I have been an ER nurse for 29 years. I have told too many mothers their child did not survive the drive home. Every one of them could have saved their child's life.

I am writing this because I cannot sleep. I have a 26 year old daughter who texted me 14 minutes ago. I will not allow her to drive home.

The mothers I have watched lose their children would have given anything for a life saving text like that.

I am going to tell you what I know.


My name is Karen Wallace.

I am 58 years old. I have worked at a hospital in central Illinois for the last 29 years. I have been married to my husband Robert for 34 years. We have three adult children.

Sarah is 32. She teaches third grade.

Michael is 29. He is an architect.

Emma is 26. She writes software.

None of them have ever had a DUI. None of them are reckless. None of them are the kind of adult children any mother would describe as a problem.

That is the entire reason I am writing this.

A crash scene on a country road.

Every mother I have stood next to in the hospital had the same kind of child I have.

Responsible. Successful. Sober most of the time.
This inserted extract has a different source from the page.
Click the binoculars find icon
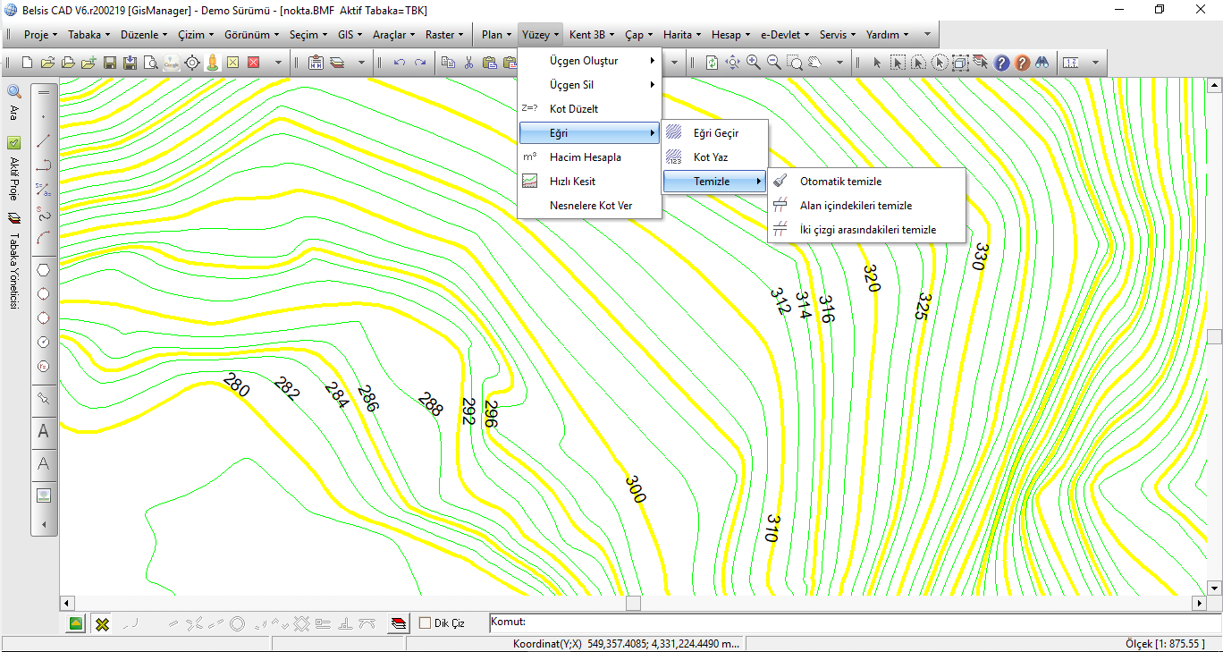 coord(1042,63)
The kind of son or daughter who would never describe themselves as someone who drinks and drives.

That is not who dies on a Saturday night on a country road. The reckless ones are not in my ER as often as you think.

The ones who are in my ER are the ones who had two beers at a barbecue and felt completely fine. The ones who had three glasses of wine at a wedding. The ones who drank with friends the night before and woke up not fully sober Sunday morning. The ones who had a couple cocktails at their book club. The ones who told their mother on the phone an hour earlier that they were doing great.

They were doing great. They felt great. They were also at .09.

"The legal limit in every state in this country is .08. They had no way to know."
The device Karen ordered at 4 AM in her kitchen
SoberSense Pro Breathalyzer

Same fuel cell sensor a state trooper uses on the side of the road.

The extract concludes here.